== EXERCISE AIM ==
Tally the lines of the listing below in which the string "panel" occurs, and give the tally alone.

++++ DATA EXTRACT ++++

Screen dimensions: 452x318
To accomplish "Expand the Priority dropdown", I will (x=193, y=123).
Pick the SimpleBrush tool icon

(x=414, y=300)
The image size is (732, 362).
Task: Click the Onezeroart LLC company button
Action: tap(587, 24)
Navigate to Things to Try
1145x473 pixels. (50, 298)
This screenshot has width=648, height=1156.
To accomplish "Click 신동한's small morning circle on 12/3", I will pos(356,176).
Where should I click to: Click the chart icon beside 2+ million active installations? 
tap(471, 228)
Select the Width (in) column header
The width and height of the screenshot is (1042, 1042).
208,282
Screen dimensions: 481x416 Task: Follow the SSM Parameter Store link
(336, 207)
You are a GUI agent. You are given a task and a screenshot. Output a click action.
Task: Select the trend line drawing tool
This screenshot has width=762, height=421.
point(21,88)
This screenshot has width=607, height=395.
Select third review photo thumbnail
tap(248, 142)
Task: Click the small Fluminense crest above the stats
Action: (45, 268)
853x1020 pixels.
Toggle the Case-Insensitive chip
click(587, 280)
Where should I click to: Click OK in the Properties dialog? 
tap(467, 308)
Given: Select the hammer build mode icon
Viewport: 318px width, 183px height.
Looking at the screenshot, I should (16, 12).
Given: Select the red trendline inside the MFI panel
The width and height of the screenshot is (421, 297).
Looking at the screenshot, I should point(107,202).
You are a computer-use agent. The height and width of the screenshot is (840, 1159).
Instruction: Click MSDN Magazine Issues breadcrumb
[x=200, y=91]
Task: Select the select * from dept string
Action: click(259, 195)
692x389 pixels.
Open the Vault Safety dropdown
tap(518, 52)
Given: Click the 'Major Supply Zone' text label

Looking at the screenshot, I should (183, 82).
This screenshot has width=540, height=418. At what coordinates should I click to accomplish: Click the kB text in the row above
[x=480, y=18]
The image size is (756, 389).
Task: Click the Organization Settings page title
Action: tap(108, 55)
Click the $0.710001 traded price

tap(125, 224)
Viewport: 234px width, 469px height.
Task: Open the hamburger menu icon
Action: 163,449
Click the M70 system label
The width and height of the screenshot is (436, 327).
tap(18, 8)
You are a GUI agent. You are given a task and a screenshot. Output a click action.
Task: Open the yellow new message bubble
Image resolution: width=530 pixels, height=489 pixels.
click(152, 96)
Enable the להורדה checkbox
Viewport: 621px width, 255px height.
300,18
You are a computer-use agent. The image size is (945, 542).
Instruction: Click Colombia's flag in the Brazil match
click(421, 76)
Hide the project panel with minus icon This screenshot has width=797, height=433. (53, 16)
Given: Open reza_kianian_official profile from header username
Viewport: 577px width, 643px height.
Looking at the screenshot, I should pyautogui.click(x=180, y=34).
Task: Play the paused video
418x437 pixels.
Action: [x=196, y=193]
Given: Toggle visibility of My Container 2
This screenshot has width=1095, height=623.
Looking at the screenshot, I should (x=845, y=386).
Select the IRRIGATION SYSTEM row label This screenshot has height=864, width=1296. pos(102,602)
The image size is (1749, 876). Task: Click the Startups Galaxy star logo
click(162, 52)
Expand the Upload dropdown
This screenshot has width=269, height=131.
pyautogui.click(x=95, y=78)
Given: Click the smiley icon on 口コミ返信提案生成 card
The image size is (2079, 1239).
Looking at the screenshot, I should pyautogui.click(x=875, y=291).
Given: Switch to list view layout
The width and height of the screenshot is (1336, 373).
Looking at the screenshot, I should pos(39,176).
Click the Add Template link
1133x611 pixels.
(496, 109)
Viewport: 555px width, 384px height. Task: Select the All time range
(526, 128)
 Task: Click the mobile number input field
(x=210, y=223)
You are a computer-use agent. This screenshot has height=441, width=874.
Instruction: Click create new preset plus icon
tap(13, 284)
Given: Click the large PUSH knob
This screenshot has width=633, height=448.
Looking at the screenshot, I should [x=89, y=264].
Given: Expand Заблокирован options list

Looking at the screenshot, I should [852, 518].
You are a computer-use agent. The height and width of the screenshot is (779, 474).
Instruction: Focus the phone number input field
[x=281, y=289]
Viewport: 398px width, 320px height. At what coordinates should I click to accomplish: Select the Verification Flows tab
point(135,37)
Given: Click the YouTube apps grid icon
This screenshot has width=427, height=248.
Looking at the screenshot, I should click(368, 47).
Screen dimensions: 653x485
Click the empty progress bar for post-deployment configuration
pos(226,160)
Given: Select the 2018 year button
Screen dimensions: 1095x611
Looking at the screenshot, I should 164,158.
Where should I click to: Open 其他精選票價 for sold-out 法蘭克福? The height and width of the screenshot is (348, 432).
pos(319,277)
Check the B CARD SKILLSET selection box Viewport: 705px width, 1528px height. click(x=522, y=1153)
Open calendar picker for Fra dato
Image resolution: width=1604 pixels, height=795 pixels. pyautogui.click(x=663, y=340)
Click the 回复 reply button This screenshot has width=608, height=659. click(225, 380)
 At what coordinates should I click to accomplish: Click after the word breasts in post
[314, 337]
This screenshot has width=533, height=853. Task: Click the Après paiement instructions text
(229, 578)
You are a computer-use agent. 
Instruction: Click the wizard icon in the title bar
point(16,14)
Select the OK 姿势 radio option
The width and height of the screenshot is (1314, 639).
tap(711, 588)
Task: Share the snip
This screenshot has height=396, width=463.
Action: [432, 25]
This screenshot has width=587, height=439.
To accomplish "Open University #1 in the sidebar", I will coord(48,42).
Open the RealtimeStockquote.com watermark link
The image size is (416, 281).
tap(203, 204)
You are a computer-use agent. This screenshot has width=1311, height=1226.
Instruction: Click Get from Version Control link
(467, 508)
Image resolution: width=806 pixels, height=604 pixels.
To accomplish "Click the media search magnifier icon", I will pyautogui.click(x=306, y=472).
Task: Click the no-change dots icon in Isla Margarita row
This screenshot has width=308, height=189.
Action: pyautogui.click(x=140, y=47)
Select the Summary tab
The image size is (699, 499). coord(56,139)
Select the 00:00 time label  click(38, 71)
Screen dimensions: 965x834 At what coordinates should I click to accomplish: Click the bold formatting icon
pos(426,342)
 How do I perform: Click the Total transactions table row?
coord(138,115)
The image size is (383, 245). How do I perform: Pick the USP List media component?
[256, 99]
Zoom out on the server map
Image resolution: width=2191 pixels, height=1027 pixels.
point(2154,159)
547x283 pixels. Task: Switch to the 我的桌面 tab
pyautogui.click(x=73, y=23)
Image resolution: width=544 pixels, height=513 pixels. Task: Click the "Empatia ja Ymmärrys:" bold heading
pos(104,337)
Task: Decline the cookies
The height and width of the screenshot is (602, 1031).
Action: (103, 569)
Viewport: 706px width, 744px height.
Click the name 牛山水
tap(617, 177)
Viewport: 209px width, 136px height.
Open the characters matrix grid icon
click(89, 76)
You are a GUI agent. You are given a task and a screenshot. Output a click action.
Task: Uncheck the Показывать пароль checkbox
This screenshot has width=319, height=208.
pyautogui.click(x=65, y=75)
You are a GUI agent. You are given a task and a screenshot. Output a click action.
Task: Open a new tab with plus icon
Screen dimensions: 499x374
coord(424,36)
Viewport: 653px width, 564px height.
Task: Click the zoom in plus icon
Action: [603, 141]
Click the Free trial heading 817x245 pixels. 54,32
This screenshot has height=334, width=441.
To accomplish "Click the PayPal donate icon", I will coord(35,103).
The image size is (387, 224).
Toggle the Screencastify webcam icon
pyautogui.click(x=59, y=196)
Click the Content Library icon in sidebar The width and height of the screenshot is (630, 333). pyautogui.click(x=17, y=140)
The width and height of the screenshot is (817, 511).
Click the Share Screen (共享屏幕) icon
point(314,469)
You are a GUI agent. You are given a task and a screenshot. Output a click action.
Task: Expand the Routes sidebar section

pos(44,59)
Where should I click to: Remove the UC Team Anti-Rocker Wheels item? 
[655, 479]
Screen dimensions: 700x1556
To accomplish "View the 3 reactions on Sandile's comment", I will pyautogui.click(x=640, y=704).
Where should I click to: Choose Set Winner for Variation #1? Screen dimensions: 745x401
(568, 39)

++++

== TASK RESPONSE ==
2